New Computer Fund

Monday, February 25, 2013

Energy versus Anomaly

Since the BEST project is adding a new combined land and ocean product to their list, I am not going to try to beat them to the punch.  I will provide a little preview of what their new product may reveal.



Since the cumulative impact of the Pacific Decadal Oscillation is a topic on one of the blogs and the mystery of the 1910 to 1940 "natural" peak as well, I thought I would try to combine both.  The BEST land data provides Tmax and Tmin temperature series with estimates of absolute temperature.  Using the Stefan-Boltzmann relationship, I converted the Diurnal Temperature Range (DTR) to Diurnal Flux Change (DFC) for this chart.  That is just the energy anomaly associated with DTR.  A 21 year trailing average was used to "simulate" accumulation with respect to the ~21 year Hale solar cycle.  Different averaging periods would "smear" the peaks if longer, producing a neat 1910 to 1940 peak if that is what you really want.  Since Washington State and Canada were used, there would likely be some PDO influence, but since the AMO or Atlantic Multidecadal Oscillation is just across the way, the differential between the two would likely be a stronger influence than either independently.

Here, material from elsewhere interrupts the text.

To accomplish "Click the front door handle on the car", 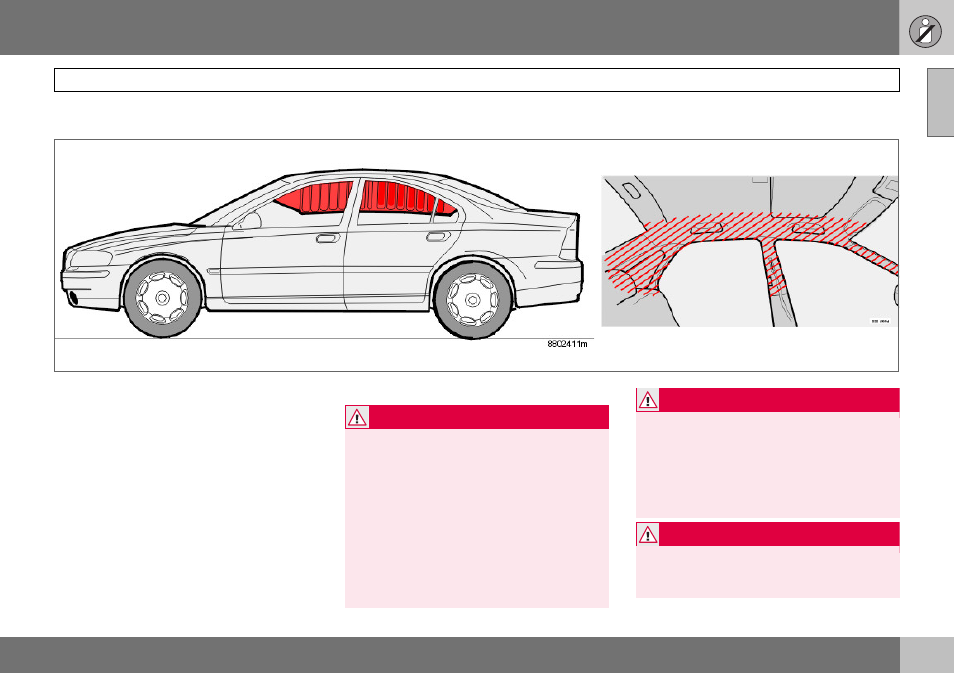I will coord(328,238).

If the new BEST product produces reasonable absolute temperature estimates, then it could produce reasonable absolute energy estimates.  The following the energy through the system would be much simpler than it is now.  It is after all the energy that creates the temperature anomaly squiggles, so some bright young scientist may soon be new Sultan of Schwung using BEST products.

Update:

The frustrating part of this whole puzzle is the Telescope Jockey "averaging" simplifications.  In Astrophysics, if you can estimate the temperature or energy of a body in space to +/- 20 Wm-2, you are kicking Astrophysics butt.  We are not on a distant body floating in space though.  We are on our home planet with much more than just radiant physics estimates to draw upon.

Here, we have a pseudo-cyclic power supply, the Sun, and asymmetrical hemispheres with different thermal capacities and time constants.  That is why RMS values of energy should be used and more model "boxes" included depending on how accurate one would like to be.  There are layers of complexity to be considered.

Since there are Two Greenhouses with several spaces in each, radiant assumptions on a short time scales, less than a few thousand years, just ain't going to cut it.